I encourage everyone to perform this exercise with their management teams to ingrain a culture and skill set that allow you to identify your key success qualities in candidates. To succeed in business means you must develop the skill of hiring everyone to be responsible for recruiting the future of your business.

Once you have you list like the one above, don’t be surprised if it’s not very similar to that one; it’s time to evaluate each quality and turn it into something tangible, objective, and measurable. Take each quality one at a time and identify where in your business you see people demonstrate that quality. Think through each carefully and revise if necessary. Start here, with this example of humility:

John is really great because he consistently achieves at the highest level, and when praised by his supervisor he is always gracious. He shows humility every time when he says to himself and the team, “Thank you for recognizing this achievement. Next month I want to work harder to reduce misunderstandings that occur with my prospects during the sales cycle. By doing this, I believe we can achieve happier clients and more sales.”

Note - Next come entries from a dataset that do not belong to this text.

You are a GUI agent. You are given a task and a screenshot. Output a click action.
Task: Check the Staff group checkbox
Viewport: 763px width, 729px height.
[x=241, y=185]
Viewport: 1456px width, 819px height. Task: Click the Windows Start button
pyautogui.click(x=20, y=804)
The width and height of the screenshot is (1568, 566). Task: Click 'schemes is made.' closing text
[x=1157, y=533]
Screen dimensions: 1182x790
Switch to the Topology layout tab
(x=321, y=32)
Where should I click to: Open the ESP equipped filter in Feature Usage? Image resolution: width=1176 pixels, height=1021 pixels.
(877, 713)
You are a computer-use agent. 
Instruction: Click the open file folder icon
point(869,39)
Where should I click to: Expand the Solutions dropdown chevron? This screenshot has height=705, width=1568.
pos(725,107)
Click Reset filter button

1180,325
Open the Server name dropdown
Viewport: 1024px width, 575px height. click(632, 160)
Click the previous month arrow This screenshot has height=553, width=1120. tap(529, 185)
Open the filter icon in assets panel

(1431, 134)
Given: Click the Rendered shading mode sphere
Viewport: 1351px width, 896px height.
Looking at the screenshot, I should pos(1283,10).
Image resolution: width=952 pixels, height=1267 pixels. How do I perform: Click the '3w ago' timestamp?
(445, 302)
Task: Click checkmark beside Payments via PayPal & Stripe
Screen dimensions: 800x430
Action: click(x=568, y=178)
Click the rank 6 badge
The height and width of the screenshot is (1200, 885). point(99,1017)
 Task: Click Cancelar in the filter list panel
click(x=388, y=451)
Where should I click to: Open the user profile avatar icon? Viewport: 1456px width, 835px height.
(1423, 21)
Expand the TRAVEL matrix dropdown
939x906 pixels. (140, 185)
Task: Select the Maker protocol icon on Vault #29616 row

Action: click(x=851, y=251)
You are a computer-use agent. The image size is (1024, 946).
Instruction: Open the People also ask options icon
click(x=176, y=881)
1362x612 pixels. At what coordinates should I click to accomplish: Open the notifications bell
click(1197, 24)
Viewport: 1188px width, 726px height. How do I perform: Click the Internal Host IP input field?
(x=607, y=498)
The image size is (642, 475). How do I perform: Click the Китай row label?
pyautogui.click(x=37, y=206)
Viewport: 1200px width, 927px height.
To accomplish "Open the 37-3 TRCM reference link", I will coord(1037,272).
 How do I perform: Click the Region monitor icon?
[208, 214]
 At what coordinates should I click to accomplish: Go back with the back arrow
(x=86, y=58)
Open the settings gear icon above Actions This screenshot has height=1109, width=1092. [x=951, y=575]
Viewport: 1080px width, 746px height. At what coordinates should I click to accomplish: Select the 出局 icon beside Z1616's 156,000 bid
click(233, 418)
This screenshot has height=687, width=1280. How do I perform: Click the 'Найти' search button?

Now you have identified a behavior directly related to the quality you are hoping to identify in future candidates. Do this for each of the qualities you have on your list, and now you will be ready to create interview questions that will help you identify these qualities in your candidates. The reason this second step is key is because it allows you to ask questions about certain behaviors and work-related situations that occur when someone exhibits the desired quality.

For the final step, you are going to develop your own interview question. We have a classic example of what humility looks like, so how can we determine if someone has this quality or not? Ask a question that will make the candidate discuss a time he or she exhibited the desired quality without asking the person to explain whether he or she can actually exhibit the quality. Here is a road map:

Do not ask, “When was there a time you demonstrated humility at work? Can you explain what the situation was and how that situation turned out?”

This is too obvious. Any halfway trained candidate could come up with a decent answer. You need to design questions that force the candidate to explore this quality within himself or herself without being aware of what you are evaluating.

Try asking this instead: “How do you assess your own performance after achieving a particular work-related goal? Give me an example of a time you did this.”

Now evaluate the candidate’s answer for behaviors closely related to the desired quality of humility. Does the candidate’s explanation look like the behavior in individuals on your team who exhibit humility?

The goal of performing these exercises is to teach ourselves to become expert interviewers, even with limited numbers of individuals to practice with. The trouble with most hiring managers is they do not hire frequently enough to ever become experts. Taking your time to participate in an activity like this one helps you better focus your own skills on what matters the most to you. If you take this seriously, by the time you have finished you will have thought these questions through, from their most basic foundation to their real-world application, and developed an interview question you will own when it comes time to ask it. The visualization of what you are looking for helps to put each candidate in perspective, which will allow you to judge their potential performance on the qualities that matter the most to your organization.

It is critical to digest these concepts; without an exercise like this and practice, you are handicapping your ability to grow and develop as an interviewer. These exercises will help you master these concepts, making them easier to apply in real-life situations.